Жизнь Александра Зильбера
Шрифт:
Во рту у Феди что-то булькает, и, только когда он уже начинает петь, я с опозданием понимаю, что это он сказал «Глюк».
— Глюк, — булькает Федя и начинает петь:
Потерял я Эвридику, Нежный свет моих очей, Рок суровый, беспощадный! Скорби сердца нет сильней…
Господи, что это со мной происходит?! Никогда меня не трогала эта ария. То ли просто бывал я трезв, то ли в другом настроении, то ли исполняли ее известные тенора — сытые, здоровые, нормальные мужики. Здесь же… как бы это передать? У него был отличный слух, он чувствовал все изгибы мелодии, но ему не хватало дыхания, и голос его тонко дребезжал на этих изгибах, и уродливые буковки проталкивались бочком, жалуясь и прося сострадания.
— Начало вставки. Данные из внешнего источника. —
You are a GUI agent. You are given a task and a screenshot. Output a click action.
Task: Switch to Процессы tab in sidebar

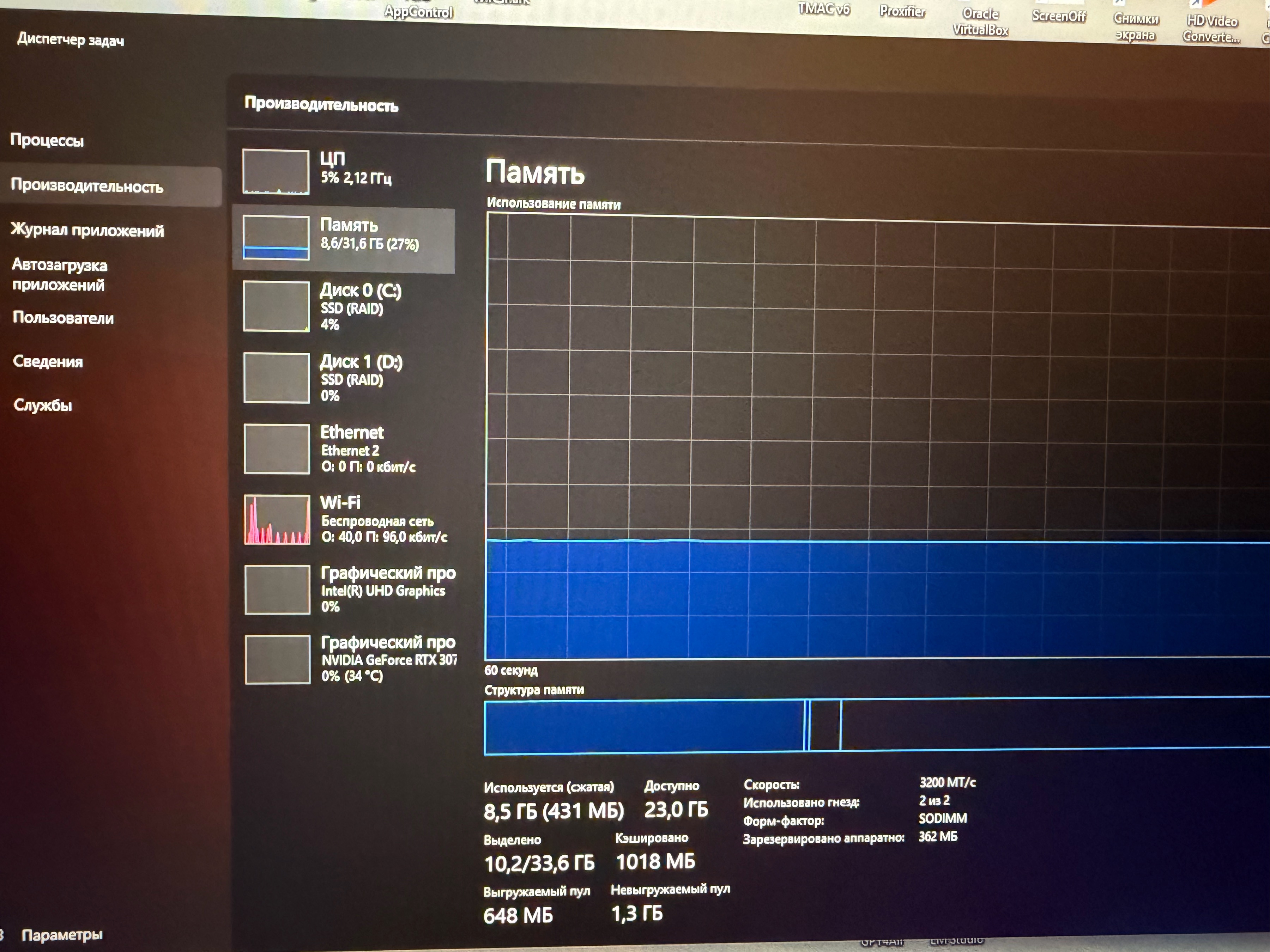[47, 140]
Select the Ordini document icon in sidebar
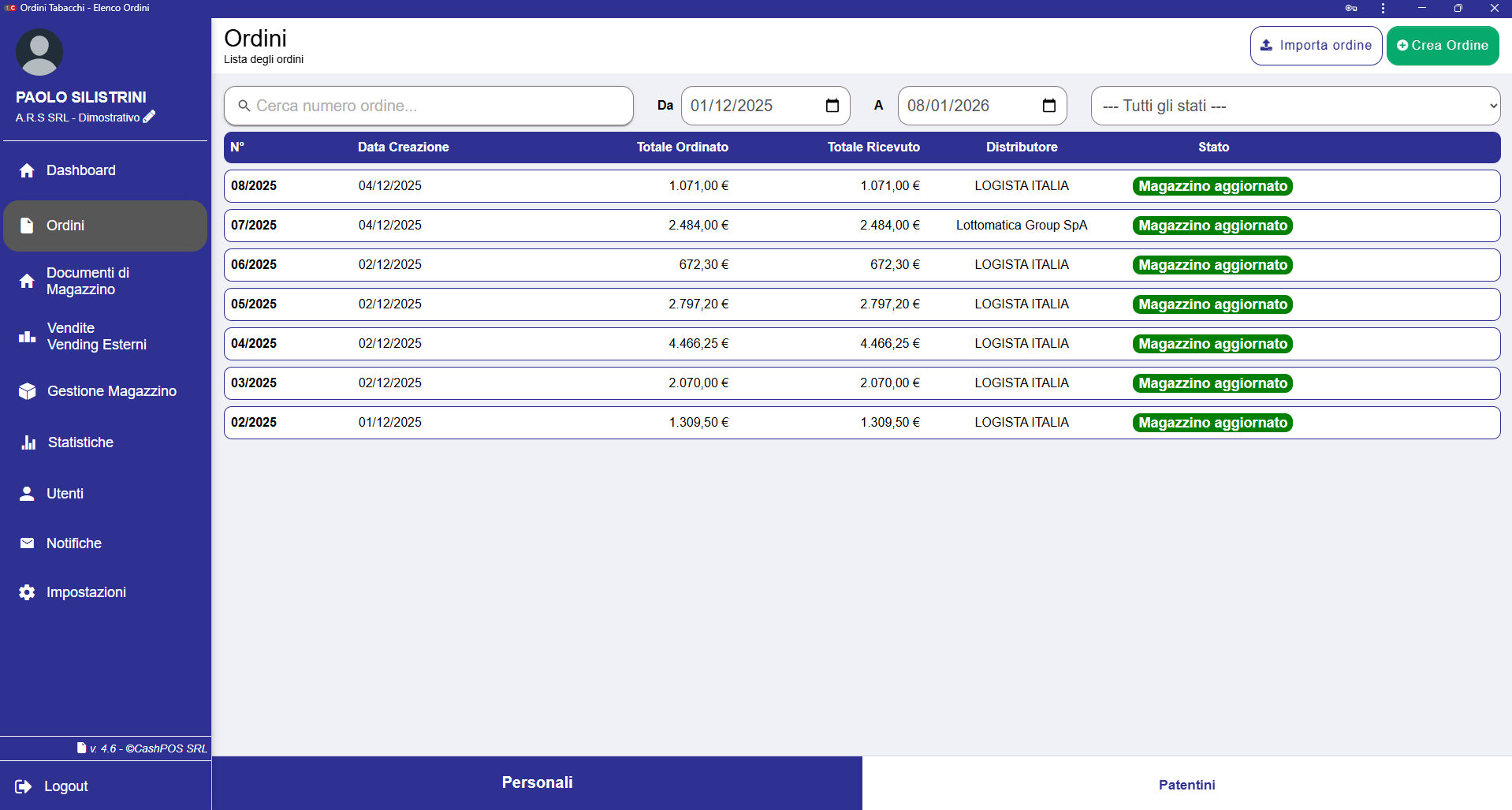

И была в этом правда, не доступная никакому тенору. Весь этот дурацкий оперный пафос, вся бессмыслица неуклюжего перевода с нагромождением родительных падежей, то ли скорби, то ли сердца, то ли есть, то ли нет — все это в Федином фантастическом исполнении становилось возможным и даже единственным. Да, именно так: рок суровый! Да, смешно и жалко. Но если жалко, то уже не смешно. Да, пусть родительный, но и пусть именительный — скорби сердца… Сколько их накопилось, этих скорбей, сколько еще впереди?..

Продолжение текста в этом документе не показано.